- _Your instructions_: Every record must be copied out exactly.
___ Input for this task
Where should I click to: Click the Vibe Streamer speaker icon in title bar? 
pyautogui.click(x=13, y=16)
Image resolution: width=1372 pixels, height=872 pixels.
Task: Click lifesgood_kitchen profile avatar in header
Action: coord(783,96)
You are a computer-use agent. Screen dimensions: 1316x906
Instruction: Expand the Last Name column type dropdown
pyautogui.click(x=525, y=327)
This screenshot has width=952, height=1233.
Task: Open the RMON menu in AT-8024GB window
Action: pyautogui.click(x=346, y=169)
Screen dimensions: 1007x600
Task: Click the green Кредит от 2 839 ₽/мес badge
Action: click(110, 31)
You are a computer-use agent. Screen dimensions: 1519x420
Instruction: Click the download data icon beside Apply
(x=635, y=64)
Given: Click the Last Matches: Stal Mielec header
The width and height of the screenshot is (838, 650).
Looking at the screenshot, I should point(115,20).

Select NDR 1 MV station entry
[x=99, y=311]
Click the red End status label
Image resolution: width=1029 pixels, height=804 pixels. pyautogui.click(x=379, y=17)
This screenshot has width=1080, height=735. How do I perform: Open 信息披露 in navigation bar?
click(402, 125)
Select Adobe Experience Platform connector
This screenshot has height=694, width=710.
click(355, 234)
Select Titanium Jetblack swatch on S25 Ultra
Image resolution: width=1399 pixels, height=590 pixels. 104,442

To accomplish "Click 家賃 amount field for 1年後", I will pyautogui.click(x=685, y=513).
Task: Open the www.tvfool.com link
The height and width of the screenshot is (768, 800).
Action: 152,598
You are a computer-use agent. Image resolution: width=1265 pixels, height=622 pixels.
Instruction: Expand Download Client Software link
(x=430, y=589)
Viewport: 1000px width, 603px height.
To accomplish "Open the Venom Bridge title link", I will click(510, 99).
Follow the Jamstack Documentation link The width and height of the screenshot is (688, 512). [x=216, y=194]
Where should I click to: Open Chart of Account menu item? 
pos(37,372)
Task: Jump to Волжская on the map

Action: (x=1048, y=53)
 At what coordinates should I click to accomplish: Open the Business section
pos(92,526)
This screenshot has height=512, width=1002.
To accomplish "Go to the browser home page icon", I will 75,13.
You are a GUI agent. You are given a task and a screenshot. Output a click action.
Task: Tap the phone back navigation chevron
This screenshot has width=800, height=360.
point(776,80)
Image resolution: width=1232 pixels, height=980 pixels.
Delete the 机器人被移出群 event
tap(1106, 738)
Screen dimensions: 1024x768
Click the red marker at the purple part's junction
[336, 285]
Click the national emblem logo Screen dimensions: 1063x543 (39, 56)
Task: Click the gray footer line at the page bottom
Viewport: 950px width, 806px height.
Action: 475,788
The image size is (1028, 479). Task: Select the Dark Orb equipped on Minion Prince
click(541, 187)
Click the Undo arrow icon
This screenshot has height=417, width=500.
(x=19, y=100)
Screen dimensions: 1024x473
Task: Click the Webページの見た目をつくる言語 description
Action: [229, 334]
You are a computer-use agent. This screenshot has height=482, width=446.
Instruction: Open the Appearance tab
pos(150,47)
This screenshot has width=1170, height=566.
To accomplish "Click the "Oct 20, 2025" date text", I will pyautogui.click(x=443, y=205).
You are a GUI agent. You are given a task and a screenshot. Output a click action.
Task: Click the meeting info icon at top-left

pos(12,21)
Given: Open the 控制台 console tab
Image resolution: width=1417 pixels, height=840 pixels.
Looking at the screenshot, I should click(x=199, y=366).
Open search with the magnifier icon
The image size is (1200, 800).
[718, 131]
______
- _Answer area_:
Where should I click to: Click the Vibe Streamer speaker icon in title bar? 
pyautogui.click(x=13, y=16)
Image resolution: width=1372 pixels, height=872 pixels.
Task: Click lifesgood_kitchen profile avatar in header
Action: coord(783,96)
You are a computer-use agent. Screen dimensions: 1316x906
Instruction: Expand the Last Name column type dropdown
pyautogui.click(x=525, y=327)
This screenshot has width=952, height=1233.
Task: Open the RMON menu in AT-8024GB window
Action: pyautogui.click(x=346, y=169)
Screen dimensions: 1007x600
Task: Click the green Кредит от 2 839 ₽/мес badge
Action: click(110, 31)
You are a computer-use agent. Screen dimensions: 1519x420
Instruction: Click the download data icon beside Apply
(x=635, y=64)
Given: Click the Last Matches: Stal Mielec header
The width and height of the screenshot is (838, 650).
Looking at the screenshot, I should point(115,20).

Select NDR 1 MV station entry
[x=99, y=311]
Click the red End status label
Image resolution: width=1029 pixels, height=804 pixels. pyautogui.click(x=379, y=17)
This screenshot has width=1080, height=735. How do I perform: Open 信息披露 in navigation bar?
click(402, 125)
Select Adobe Experience Platform connector
This screenshot has height=694, width=710.
click(355, 234)
Select Titanium Jetblack swatch on S25 Ultra
Image resolution: width=1399 pixels, height=590 pixels. 104,442

To accomplish "Click 家賃 amount field for 1年後", I will pyautogui.click(x=685, y=513).
Task: Open the www.tvfool.com link
The height and width of the screenshot is (768, 800).
Action: 152,598
You are a computer-use agent. Image resolution: width=1265 pixels, height=622 pixels.
Instruction: Expand Download Client Software link
(x=430, y=589)
Viewport: 1000px width, 603px height.
To accomplish "Open the Venom Bridge title link", I will click(510, 99).
Follow the Jamstack Documentation link The width and height of the screenshot is (688, 512). [x=216, y=194]
Where should I click to: Open Chart of Account menu item? 
pos(37,372)
Task: Jump to Волжская on the map

Action: (x=1048, y=53)
 At what coordinates should I click to accomplish: Open the Business section
pos(92,526)
This screenshot has height=512, width=1002.
To accomplish "Go to the browser home page icon", I will 75,13.
You are a GUI agent. You are given a task and a screenshot. Output a click action.
Task: Tap the phone back navigation chevron
This screenshot has width=800, height=360.
point(776,80)
Image resolution: width=1232 pixels, height=980 pixels.
Delete the 机器人被移出群 event
tap(1106, 738)
Screen dimensions: 1024x768
Click the red marker at the purple part's junction
[336, 285]
Click the national emblem logo Screen dimensions: 1063x543 (39, 56)
Task: Click the gray footer line at the page bottom
Viewport: 950px width, 806px height.
Action: 475,788
The image size is (1028, 479). Task: Select the Dark Orb equipped on Minion Prince
click(541, 187)
Click the Undo arrow icon
This screenshot has height=417, width=500.
(x=19, y=100)
Screen dimensions: 1024x473
Task: Click the Webページの見た目をつくる言語 description
Action: [229, 334]
You are a computer-use agent. This screenshot has height=482, width=446.
Instruction: Open the Appearance tab
pos(150,47)
This screenshot has width=1170, height=566.
To accomplish "Click the "Oct 20, 2025" date text", I will pyautogui.click(x=443, y=205).
You are a GUI agent. You are given a task and a screenshot. Output a click action.
Task: Click the meeting info icon at top-left

pos(12,21)
Given: Open the 控制台 console tab
Image resolution: width=1417 pixels, height=840 pixels.
Looking at the screenshot, I should click(x=199, y=366).
Open search with the magnifier icon
The image size is (1200, 800).
[718, 131]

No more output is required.